GIVEN DATA:
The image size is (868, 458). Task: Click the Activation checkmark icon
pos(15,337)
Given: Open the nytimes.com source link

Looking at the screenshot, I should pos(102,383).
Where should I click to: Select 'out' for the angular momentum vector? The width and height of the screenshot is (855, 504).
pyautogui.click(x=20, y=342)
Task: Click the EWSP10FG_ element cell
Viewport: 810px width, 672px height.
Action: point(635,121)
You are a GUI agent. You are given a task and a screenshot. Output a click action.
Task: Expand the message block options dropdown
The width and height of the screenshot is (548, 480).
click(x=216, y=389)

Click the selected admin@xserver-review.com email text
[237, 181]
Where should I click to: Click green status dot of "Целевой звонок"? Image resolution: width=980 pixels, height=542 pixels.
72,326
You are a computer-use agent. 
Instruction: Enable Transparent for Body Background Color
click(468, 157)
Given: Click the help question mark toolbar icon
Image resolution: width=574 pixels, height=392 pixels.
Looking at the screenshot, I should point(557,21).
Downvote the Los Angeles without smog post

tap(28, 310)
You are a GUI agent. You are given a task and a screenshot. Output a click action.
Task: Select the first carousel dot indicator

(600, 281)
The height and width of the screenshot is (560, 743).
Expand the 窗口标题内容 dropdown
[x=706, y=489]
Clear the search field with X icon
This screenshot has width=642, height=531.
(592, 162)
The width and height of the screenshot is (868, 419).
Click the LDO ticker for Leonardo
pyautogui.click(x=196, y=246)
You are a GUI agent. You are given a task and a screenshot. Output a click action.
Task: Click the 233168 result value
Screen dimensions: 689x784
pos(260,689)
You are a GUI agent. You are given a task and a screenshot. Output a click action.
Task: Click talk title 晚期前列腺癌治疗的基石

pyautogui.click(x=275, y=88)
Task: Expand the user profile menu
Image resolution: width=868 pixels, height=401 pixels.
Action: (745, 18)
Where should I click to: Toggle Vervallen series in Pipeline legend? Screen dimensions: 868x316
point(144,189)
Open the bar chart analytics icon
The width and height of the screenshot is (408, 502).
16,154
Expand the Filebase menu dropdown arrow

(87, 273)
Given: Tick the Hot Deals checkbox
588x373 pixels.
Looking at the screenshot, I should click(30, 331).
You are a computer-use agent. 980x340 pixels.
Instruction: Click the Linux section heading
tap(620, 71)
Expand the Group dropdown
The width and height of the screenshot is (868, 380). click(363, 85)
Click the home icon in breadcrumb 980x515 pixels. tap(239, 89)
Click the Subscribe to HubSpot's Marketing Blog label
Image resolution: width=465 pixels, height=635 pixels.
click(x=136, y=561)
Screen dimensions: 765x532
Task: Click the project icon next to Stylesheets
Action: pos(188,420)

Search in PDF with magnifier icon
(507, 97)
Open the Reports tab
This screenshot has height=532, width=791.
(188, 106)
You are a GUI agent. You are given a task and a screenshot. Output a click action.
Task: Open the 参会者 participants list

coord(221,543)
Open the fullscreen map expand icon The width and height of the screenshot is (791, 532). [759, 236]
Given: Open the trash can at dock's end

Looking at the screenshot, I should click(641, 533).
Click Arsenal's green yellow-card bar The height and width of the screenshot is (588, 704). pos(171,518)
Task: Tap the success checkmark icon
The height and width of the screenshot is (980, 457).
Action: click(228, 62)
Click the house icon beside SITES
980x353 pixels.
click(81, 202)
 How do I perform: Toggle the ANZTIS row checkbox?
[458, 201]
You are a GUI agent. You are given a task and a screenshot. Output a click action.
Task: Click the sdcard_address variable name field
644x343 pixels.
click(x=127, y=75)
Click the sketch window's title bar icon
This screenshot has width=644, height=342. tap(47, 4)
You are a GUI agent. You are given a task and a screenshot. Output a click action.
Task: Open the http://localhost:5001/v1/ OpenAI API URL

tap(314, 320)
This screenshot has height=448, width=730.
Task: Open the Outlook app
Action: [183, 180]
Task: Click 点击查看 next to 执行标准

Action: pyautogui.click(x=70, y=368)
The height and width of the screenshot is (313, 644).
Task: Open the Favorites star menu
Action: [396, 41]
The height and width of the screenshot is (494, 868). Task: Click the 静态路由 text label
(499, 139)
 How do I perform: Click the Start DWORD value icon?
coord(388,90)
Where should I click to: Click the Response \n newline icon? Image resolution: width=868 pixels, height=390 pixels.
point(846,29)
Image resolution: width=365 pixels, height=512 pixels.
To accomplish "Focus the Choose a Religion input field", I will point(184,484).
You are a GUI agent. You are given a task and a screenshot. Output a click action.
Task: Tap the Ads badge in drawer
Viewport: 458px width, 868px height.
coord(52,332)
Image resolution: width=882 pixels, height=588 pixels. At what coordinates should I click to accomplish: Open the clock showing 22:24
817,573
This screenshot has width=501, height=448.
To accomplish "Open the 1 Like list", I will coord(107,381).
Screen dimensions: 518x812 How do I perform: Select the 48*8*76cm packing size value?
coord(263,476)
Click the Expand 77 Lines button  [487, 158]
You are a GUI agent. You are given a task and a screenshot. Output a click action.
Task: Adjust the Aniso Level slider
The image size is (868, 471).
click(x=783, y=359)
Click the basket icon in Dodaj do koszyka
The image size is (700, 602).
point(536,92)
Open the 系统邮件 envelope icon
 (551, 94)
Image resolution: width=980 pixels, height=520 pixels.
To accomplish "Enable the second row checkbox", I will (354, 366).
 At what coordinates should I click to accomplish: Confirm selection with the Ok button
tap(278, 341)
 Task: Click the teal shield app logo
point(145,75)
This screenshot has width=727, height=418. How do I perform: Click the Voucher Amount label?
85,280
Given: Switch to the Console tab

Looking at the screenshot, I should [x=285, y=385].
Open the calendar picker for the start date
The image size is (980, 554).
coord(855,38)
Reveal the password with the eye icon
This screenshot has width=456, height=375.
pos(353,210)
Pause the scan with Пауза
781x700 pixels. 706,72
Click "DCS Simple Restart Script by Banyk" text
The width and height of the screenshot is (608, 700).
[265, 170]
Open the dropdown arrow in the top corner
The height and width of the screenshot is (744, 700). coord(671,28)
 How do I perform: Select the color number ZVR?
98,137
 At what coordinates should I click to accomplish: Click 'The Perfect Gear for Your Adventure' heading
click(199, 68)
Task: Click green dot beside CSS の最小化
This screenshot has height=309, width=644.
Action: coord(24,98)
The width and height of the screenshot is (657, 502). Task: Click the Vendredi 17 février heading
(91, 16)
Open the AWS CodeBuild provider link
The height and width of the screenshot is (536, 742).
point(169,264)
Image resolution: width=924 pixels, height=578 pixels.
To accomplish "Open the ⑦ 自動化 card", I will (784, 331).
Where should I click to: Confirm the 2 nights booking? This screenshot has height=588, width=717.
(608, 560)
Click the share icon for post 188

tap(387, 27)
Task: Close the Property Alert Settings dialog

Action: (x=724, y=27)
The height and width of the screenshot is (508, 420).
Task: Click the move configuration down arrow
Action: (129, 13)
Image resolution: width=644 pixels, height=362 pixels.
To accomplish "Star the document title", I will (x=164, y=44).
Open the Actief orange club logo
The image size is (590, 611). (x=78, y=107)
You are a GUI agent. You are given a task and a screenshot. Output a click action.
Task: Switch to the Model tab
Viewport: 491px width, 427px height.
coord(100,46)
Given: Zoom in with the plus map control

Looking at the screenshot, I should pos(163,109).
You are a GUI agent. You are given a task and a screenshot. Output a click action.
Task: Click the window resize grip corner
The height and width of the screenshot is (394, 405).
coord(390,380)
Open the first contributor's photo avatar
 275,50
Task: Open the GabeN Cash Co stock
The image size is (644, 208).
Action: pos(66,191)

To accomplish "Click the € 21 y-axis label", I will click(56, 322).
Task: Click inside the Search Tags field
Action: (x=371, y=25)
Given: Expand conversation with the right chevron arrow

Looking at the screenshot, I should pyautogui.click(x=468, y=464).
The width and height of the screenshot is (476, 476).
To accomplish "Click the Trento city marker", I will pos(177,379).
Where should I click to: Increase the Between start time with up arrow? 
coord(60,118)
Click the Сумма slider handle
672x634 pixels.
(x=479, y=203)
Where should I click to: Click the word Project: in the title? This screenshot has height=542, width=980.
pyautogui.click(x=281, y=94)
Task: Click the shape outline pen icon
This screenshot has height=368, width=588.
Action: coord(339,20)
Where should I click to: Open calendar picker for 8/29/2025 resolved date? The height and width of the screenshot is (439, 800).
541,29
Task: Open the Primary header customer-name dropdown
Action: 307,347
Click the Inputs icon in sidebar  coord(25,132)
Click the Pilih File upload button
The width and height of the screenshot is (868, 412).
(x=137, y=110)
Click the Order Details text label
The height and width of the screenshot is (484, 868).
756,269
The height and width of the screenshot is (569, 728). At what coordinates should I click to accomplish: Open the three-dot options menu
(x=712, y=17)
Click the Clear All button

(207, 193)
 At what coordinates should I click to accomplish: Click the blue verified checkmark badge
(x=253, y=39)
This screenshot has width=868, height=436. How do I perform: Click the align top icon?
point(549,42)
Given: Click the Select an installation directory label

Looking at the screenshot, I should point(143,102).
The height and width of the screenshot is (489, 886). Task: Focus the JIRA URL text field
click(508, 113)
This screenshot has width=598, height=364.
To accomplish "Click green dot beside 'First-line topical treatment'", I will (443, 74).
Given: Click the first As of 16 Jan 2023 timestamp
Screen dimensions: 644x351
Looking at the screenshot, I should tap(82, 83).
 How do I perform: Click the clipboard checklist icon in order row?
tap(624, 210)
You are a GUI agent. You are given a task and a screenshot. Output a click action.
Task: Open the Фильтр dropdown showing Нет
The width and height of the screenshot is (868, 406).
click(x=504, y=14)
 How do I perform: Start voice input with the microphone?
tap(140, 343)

ABOUT THIS EXERCISE: Among the records above, a stretch begins at the line containing "Task: Open the http://localhost:5001/v1/" and ends at the line containing "Click the Expand". Restate that stretch word for word, and nothing else.

TASK RESPONSE:
Task: Open the http://localhost:5001/v1/ OpenAI API URL

tap(314, 320)
This screenshot has height=448, width=730.
Task: Open the Outlook app
Action: [183, 180]
Task: Click 点击查看 next to 执行标准

Action: pyautogui.click(x=70, y=368)
The height and width of the screenshot is (313, 644).
Task: Open the Favorites star menu
Action: [396, 41]
The height and width of the screenshot is (494, 868). Task: Click the 静态路由 text label
(499, 139)
 How do I perform: Click the Start DWORD value icon?
coord(388,90)
Where should I click to: Click the Response \n newline icon? Image resolution: width=868 pixels, height=390 pixels.
point(846,29)
Image resolution: width=365 pixels, height=512 pixels.
To accomplish "Focus the Choose a Religion input field", I will point(184,484).
You are a GUI agent. You are given a task and a screenshot. Output a click action.
Task: Tap the Ads badge in drawer
Viewport: 458px width, 868px height.
coord(52,332)
Image resolution: width=882 pixels, height=588 pixels. At what coordinates should I click to accomplish: Open the clock showing 22:24
817,573
This screenshot has width=501, height=448.
To accomplish "Open the 1 Like list", I will coord(107,381).
Screen dimensions: 518x812 How do I perform: Select the 48*8*76cm packing size value?
coord(263,476)
Click the Expand 77 Lines button  [487, 158]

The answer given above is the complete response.